Saturday, December 27, 2008

Submission Past Death

I heard someone talking about submission to an owner past the dominant's death, and I like that idea. To serve someone past death is not altogether unlike serving them in life. (I should point out that my mistress is not dead, we were just exploring the concept.) I serve my mistress by being a good person in the world, by taking care of myself, by being mindful of my thoughts and actions, and by making sure the things that are important to her are attended to. As I said, not altogether unlike serving her while she is alive.

There are some things that are chores, and some things that are purely "acts of submission," but I do think that everything I do serves my mistress.

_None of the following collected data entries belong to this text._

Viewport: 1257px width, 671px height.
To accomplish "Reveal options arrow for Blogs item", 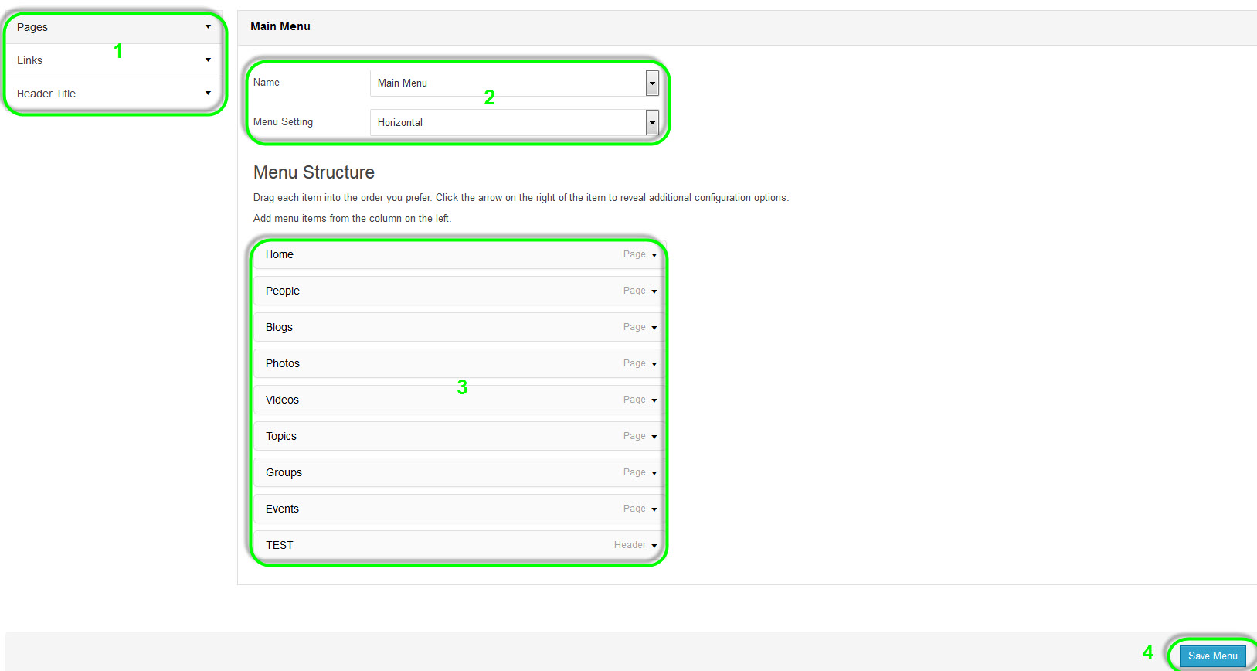I will click(654, 328).
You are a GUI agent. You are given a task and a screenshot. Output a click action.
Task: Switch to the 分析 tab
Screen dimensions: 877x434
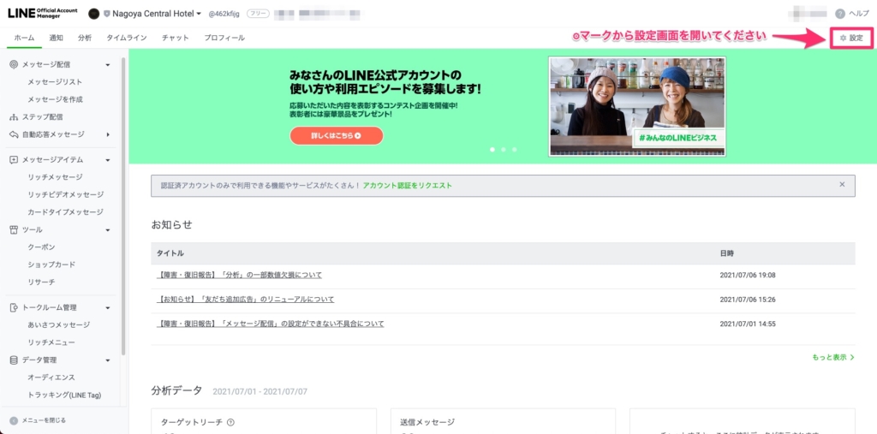pos(85,39)
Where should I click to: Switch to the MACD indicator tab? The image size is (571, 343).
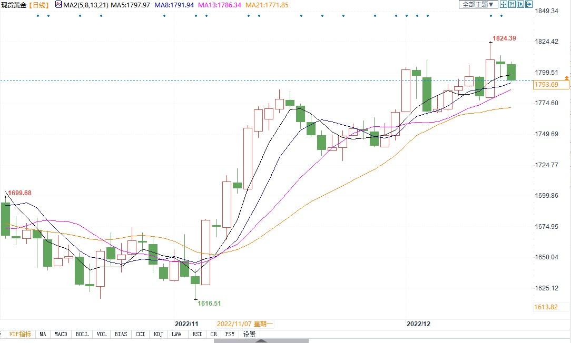click(x=61, y=334)
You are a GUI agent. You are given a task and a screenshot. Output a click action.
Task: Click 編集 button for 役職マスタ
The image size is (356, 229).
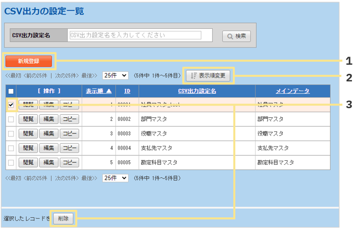tap(48, 133)
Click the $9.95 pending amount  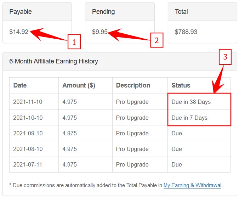click(x=100, y=32)
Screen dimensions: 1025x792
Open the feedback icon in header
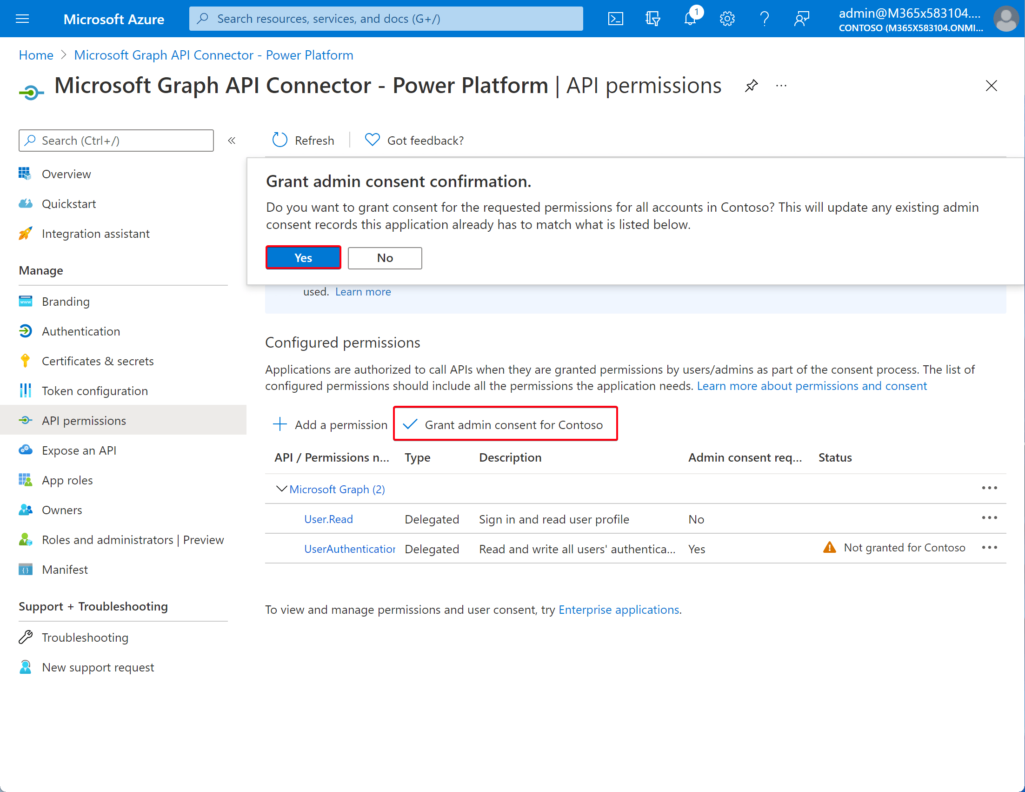click(802, 19)
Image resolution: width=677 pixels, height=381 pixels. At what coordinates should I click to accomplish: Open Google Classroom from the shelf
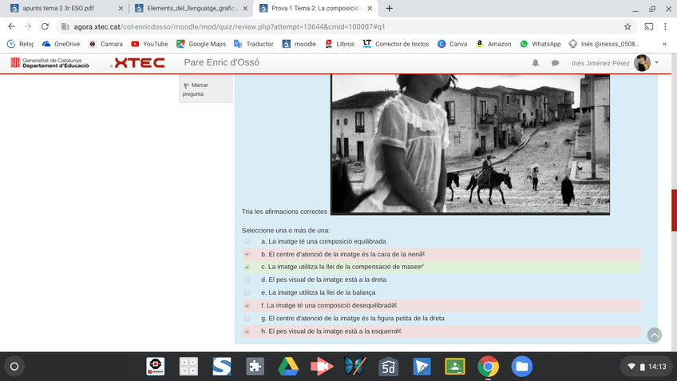455,367
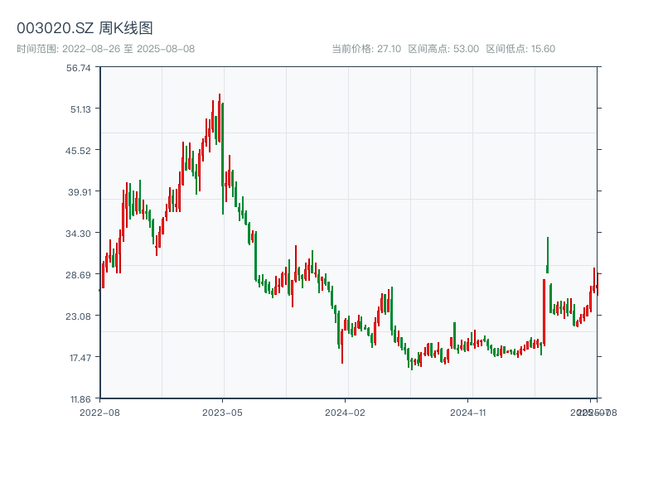The image size is (663, 497).
Task: Click the 17.47 y-axis price label
Action: 79,357
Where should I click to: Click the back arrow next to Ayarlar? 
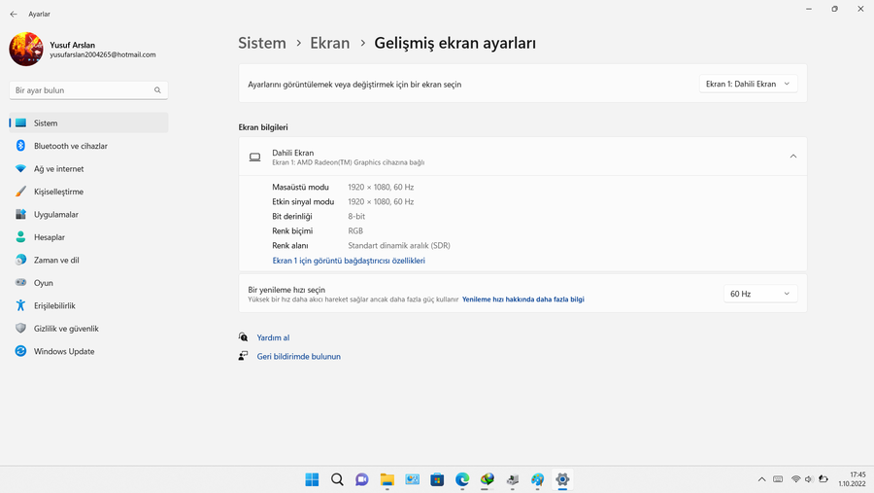(14, 15)
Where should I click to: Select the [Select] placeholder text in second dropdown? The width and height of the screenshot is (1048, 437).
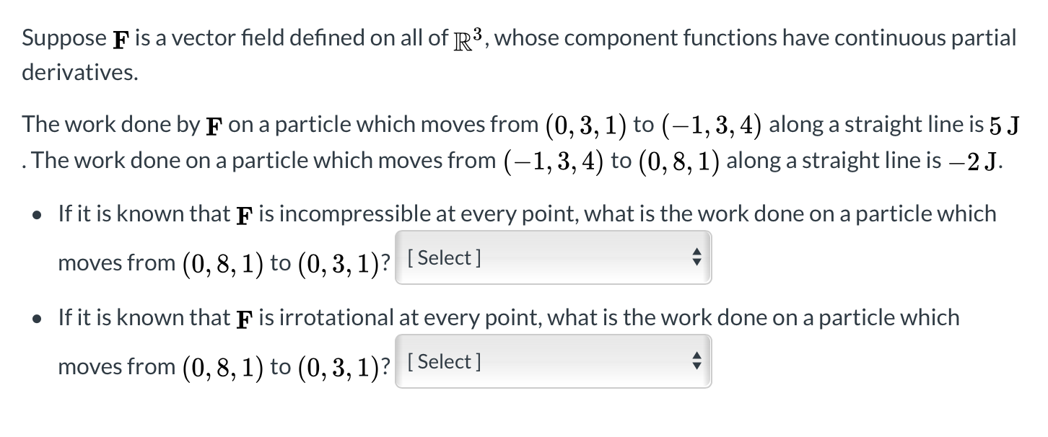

For clarity - when I paint my Lady's toenails, that is more an "act of submission" and when I do the dishes, that is more of a "chore." What I mean by "everything" is that I make a conscious decision to serve my mistress every moment. At any time I can simply choose to not serve her, "turning off submission" so to say, but that is not how I choose to live my life. I mean that at any time, I can choose to eat a bunch of junk food, which is probably bad for my body and might make me ill, and then I am not available to do chores or paint toenails or make coffee or whatnot. So, making the choice every moment to serve is very important to me. It is also very obvious to her at any point when I choose not to serve for whatever reason at the time.

3 comments:

  1. This is truly an individual decision. We have seen some fictional movies in which a slave sacrifices himself after the death of the Master. Nobody can write a rule for others to follow.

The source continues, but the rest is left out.